BankBazaar Singapore – December 22, 2017
SINGAPORE: On December 4, the Association of Banks in Singapore (ABS) put forward a proposal to modify the Singapore Interbank Offer Rate (SIBOR) calculation method. Since SIBOR plays a major role in deciding consumer lending rates, the suggested changes could have more influence on your financial situation than you may think. If you have credit products such as home loans or made investments, being aware of the implications is critical.
Reports indicate that the proposed SIBOR changes include suggestions to take in market transaction data to improve its pricing system. This means that in the future, even a bank’s frequent funding activities such as bonds could influence the interbank lending rate.
On the face of it, this is a good move as it makes the whole procedure more transparent. Not too long ago, banks in several countries like the UK and Japan had come under fire for colluding to rig the interest rates. In Singapore itself, 20 banks were found fixing currency and borrowing rates about four years ago.
However, this also means that SIBOR could be exposed to live market rates which can often be unpredictable. This unpredictability could, in turn, make SIBOR more volatile. A volatile SIBOR inevitably leads to volatile costs on products like home loans.
The good news is that once the reforms kick in, transactions could increase, leading to higher liquidity in the market. While the final impact of this is difficult to predict, in general, the more the liquidity, the lower the rates.
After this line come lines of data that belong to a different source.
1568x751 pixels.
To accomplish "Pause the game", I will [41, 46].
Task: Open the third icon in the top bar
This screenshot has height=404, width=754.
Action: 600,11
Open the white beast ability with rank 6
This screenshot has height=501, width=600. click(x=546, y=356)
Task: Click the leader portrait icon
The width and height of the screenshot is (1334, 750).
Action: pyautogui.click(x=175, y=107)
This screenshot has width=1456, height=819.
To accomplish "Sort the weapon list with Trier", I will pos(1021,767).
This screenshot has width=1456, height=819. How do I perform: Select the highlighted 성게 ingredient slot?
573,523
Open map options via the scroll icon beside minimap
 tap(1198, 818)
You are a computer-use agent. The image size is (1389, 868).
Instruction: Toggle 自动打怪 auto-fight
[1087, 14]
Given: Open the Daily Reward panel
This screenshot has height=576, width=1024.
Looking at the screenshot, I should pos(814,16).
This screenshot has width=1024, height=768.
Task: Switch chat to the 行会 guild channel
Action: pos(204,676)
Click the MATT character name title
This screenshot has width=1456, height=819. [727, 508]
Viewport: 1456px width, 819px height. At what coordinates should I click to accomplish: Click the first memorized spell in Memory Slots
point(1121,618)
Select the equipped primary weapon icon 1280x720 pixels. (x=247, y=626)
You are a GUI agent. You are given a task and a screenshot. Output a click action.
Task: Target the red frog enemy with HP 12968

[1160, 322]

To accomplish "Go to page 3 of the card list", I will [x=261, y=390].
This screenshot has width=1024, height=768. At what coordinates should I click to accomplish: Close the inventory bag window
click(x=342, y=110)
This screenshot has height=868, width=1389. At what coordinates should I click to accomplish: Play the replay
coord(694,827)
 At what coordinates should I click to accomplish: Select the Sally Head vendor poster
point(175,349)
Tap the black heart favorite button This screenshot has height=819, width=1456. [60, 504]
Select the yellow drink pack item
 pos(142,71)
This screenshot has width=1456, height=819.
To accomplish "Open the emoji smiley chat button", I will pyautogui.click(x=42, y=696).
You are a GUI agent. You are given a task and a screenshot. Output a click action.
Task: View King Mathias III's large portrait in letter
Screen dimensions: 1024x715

SIBOR’s increased exposure to external market forces could further mean that the lending rates will also be dependent on global market trends. The US lending rate, for instance, will become a more relevant factor.
For the average consumer, this would mean there could be a rapid spike in lending rates. More importantly, as US lending rates are expected to go up in the coming years, a speedy SIBOR adjustment will force Singaporeans to seek options to repay or refinance their loans sooner than expected.
SIBOR’s exposure to global markets will potentially have a stabilising effect on Singapore dollar (SGD) exchange rates. This could further result in higher yields on investments and savings accounts.
In short, the suggested changes to SIBOR will definitely have a major impact on how consumers approach loans and investments. While it is not possible to accurately predict how things will pan out in the medium to long-term, consumers would be better off being aware of the changes and adjust their financial plans accordingly.